[Brief] An exact reproduction of the records is required, with all pictures omitted.

** Opening Task material block **

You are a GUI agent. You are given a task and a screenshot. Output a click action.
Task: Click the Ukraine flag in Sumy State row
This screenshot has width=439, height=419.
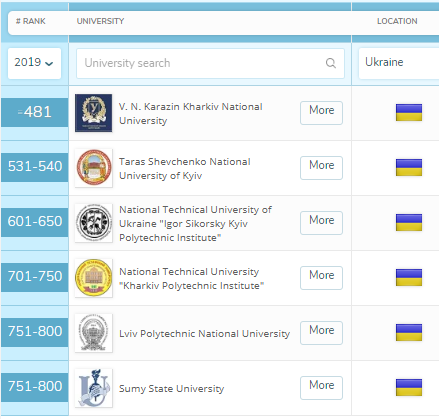(x=409, y=387)
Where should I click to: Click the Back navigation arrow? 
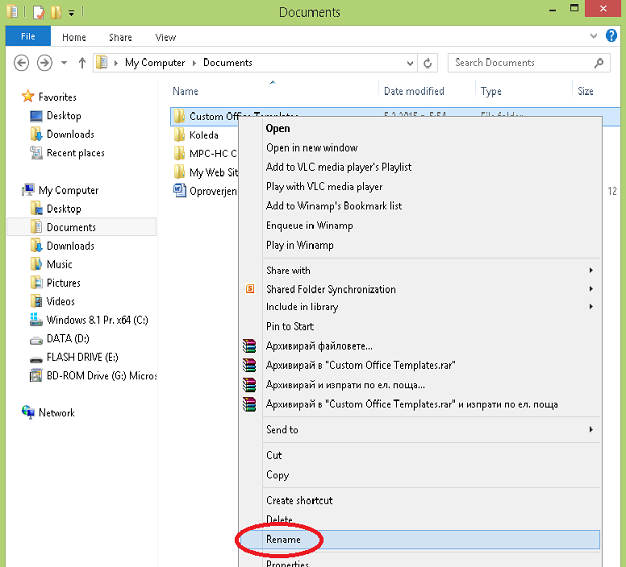pyautogui.click(x=20, y=63)
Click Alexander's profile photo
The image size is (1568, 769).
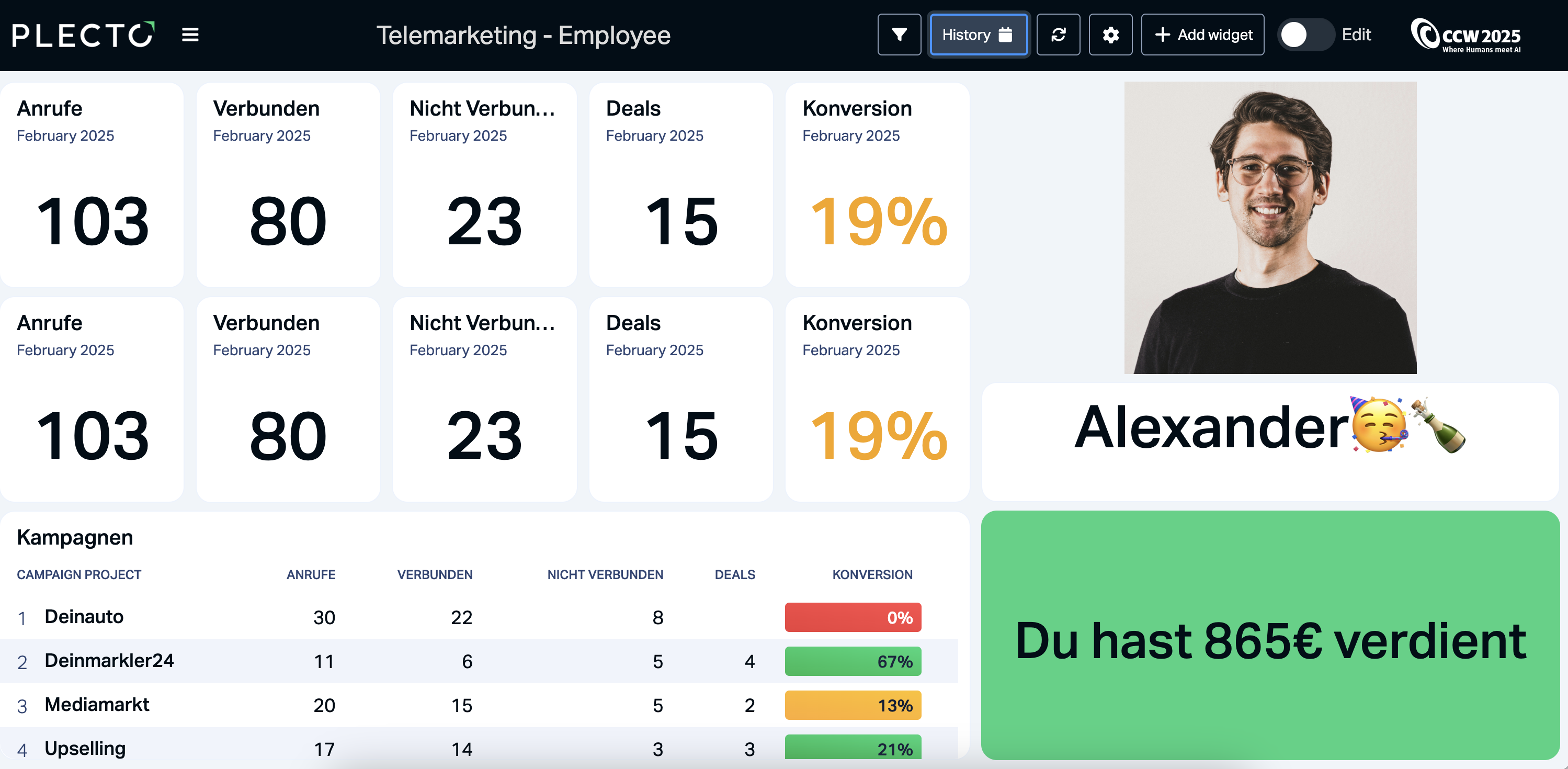coord(1270,228)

** Closing Task material block **

[Expected output]
You are a GUI agent. You are given a task and a screenshot. Output a click action.
Task: Click the Ukraine flag in Sumy State row
This screenshot has width=439, height=419.
(x=409, y=387)
Where should I click to: Click the Back navigation arrow? 
pyautogui.click(x=20, y=63)
Click Alexander's profile photo
The image size is (1568, 769).
coord(1270,228)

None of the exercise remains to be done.